● **Data supplied**
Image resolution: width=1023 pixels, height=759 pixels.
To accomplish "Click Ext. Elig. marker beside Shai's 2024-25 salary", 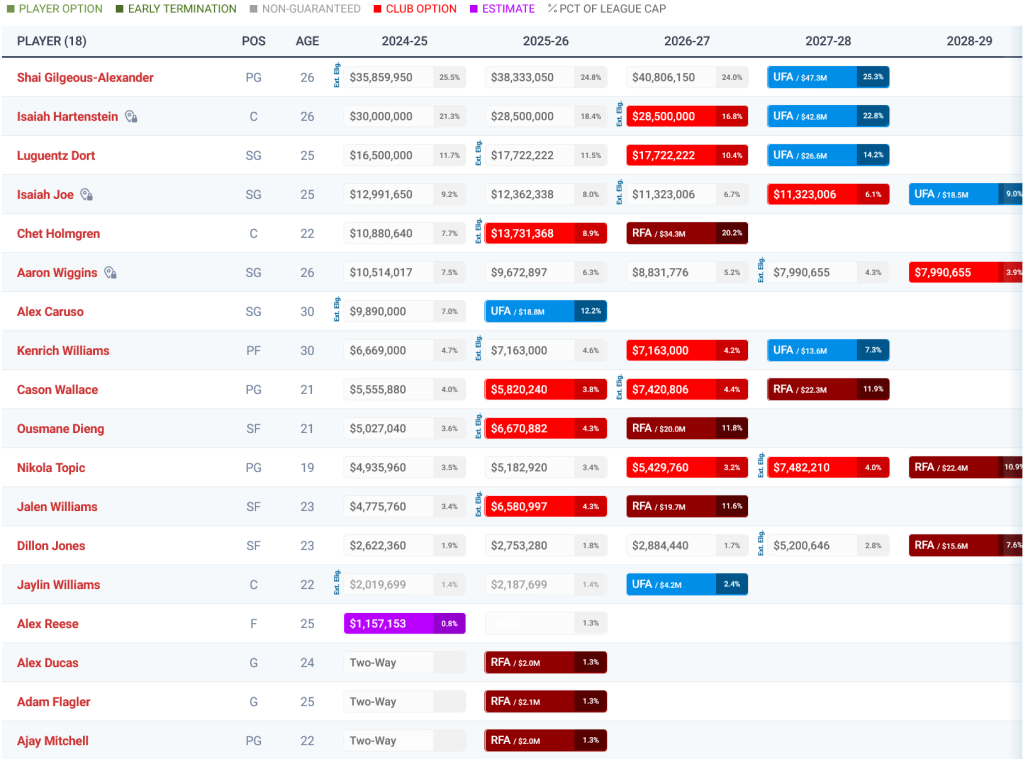I will (x=337, y=77).
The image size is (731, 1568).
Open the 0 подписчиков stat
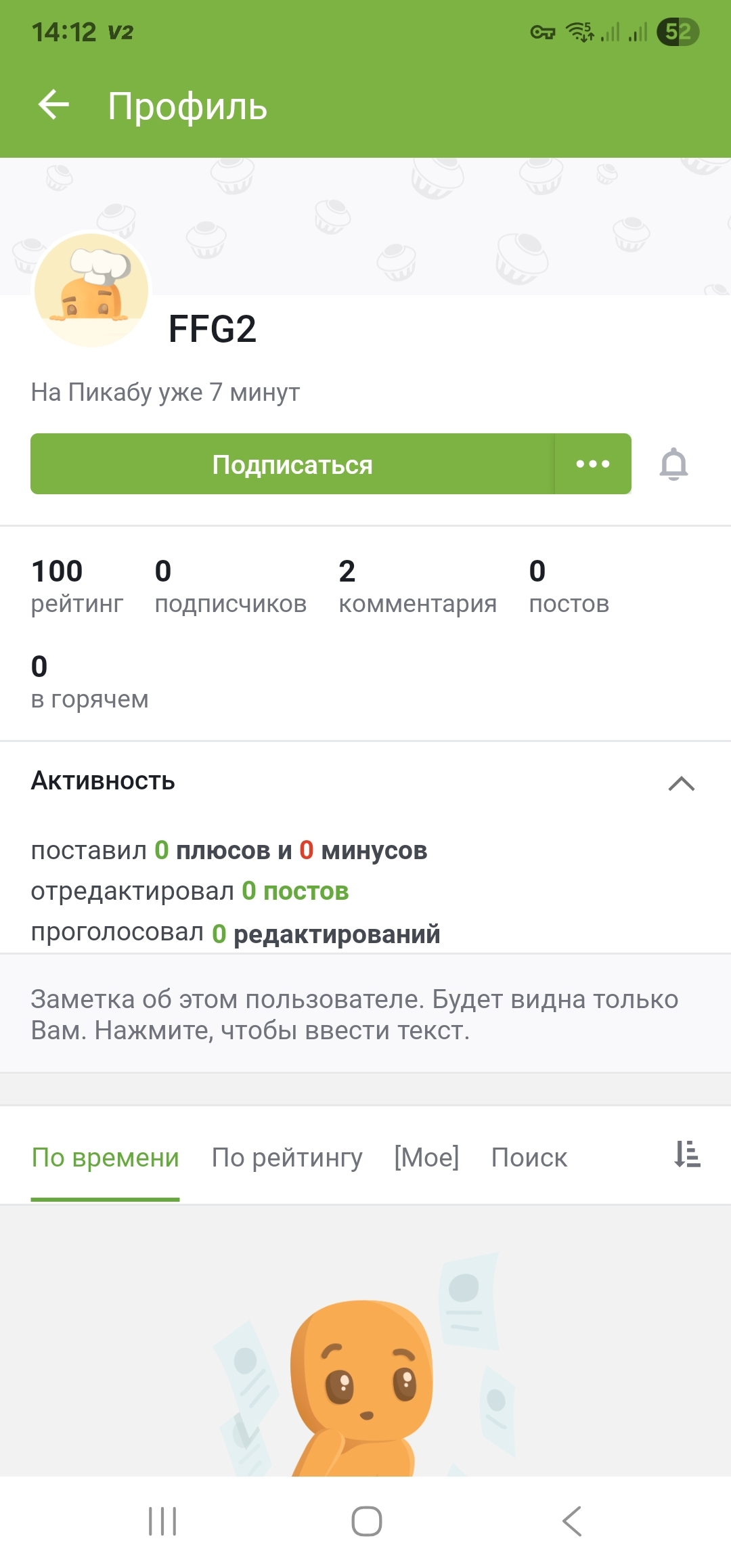click(x=230, y=586)
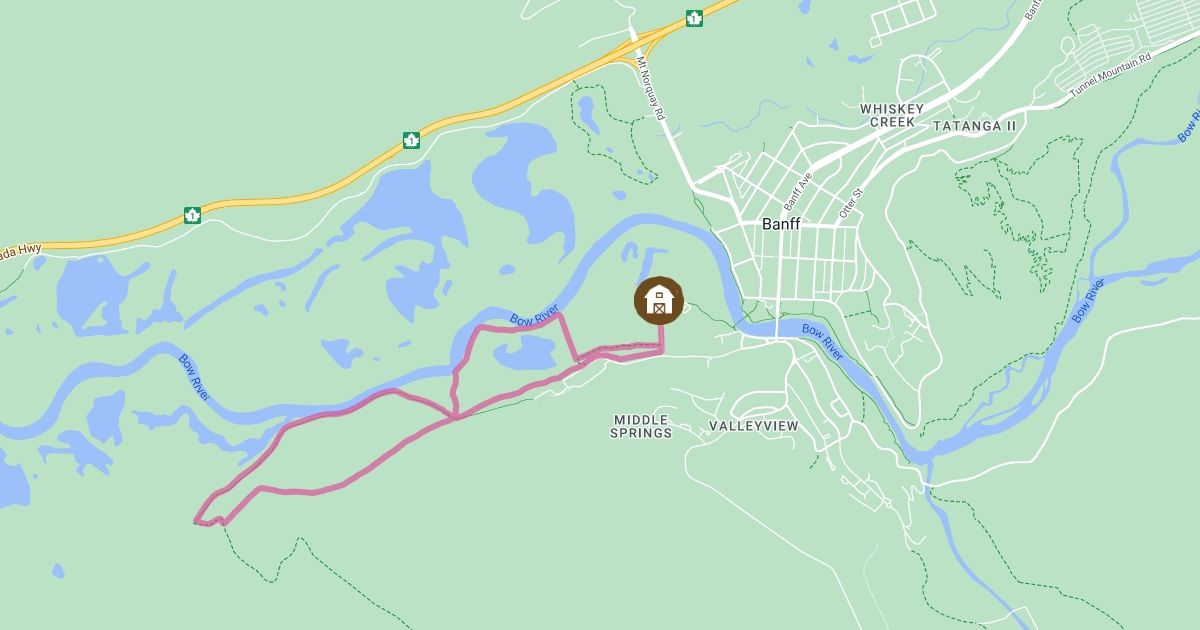
Task: Click the TATANGA II neighborhood label
Action: click(x=973, y=126)
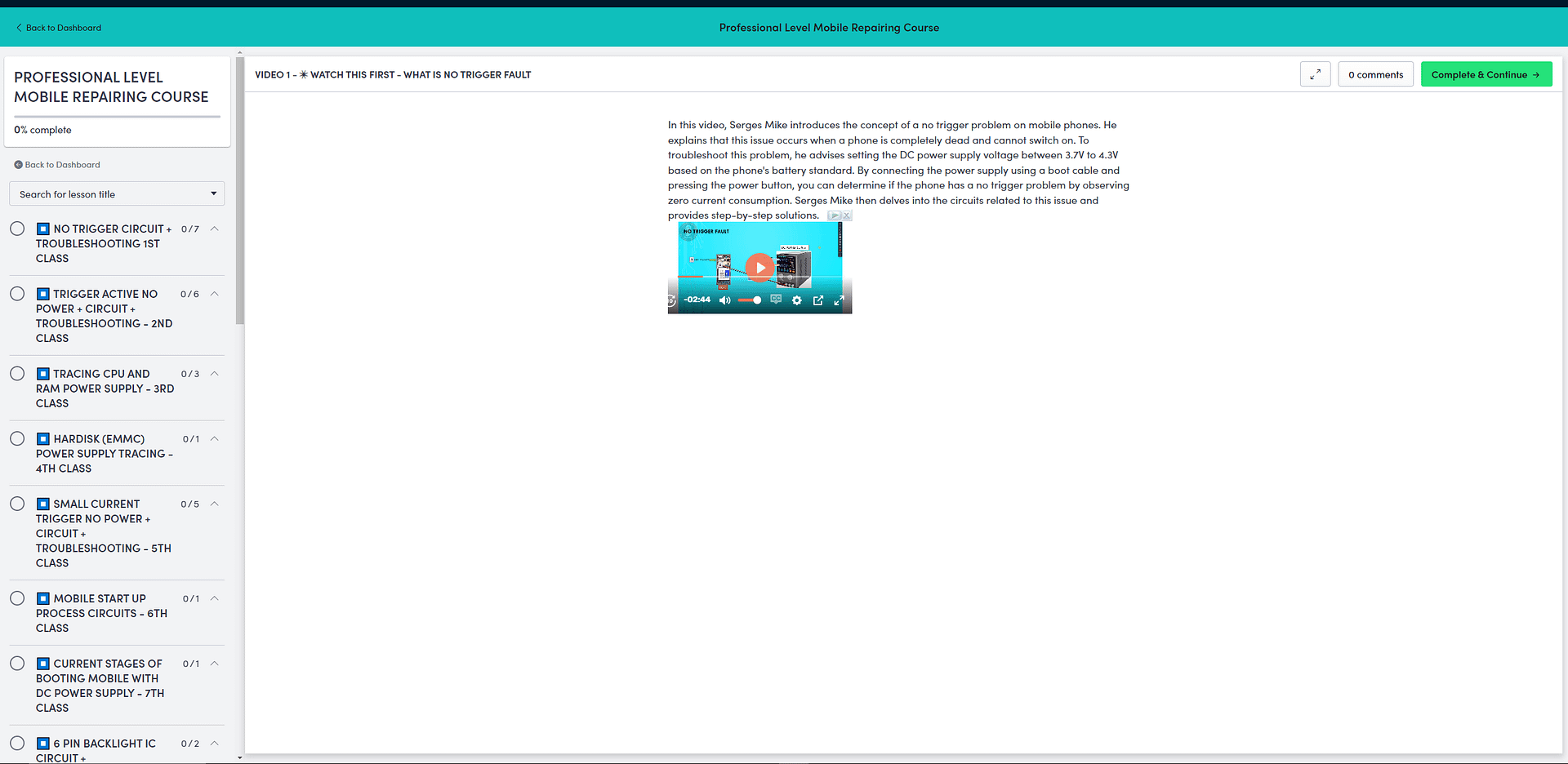The image size is (1568, 764).
Task: Toggle circle beside Tracing CPU and RAM section
Action: [17, 374]
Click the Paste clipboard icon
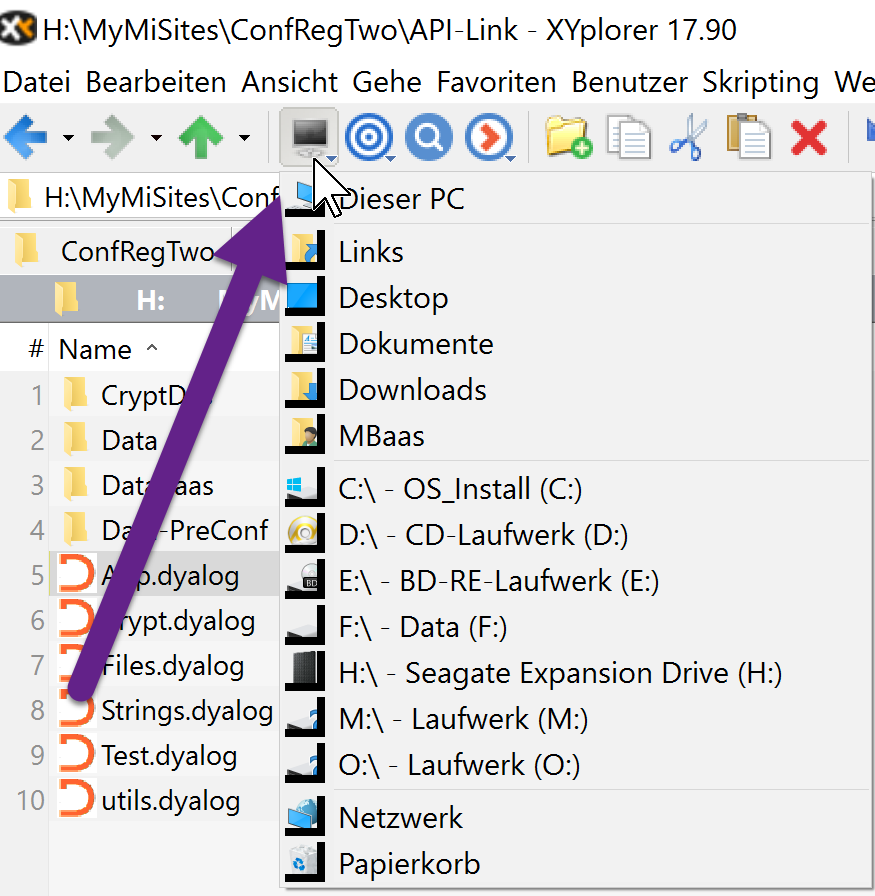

● **Directions for this task**
Once the line containing "The image size is (731, 1568)." is found, write it out exactly along with every line after it through the end of the listing, excluding pictures.

● **Solution**
The image size is (731, 1568).
Open the 0 подписчиков stat
click(x=230, y=586)
Task: Click the TATANGA II neighborhood label
Action: click(x=973, y=126)
The image size is (1568, 764).
Task: Toggle circle beside Tracing CPU and RAM section
Action: [17, 374]
Click the Paste clipboard icon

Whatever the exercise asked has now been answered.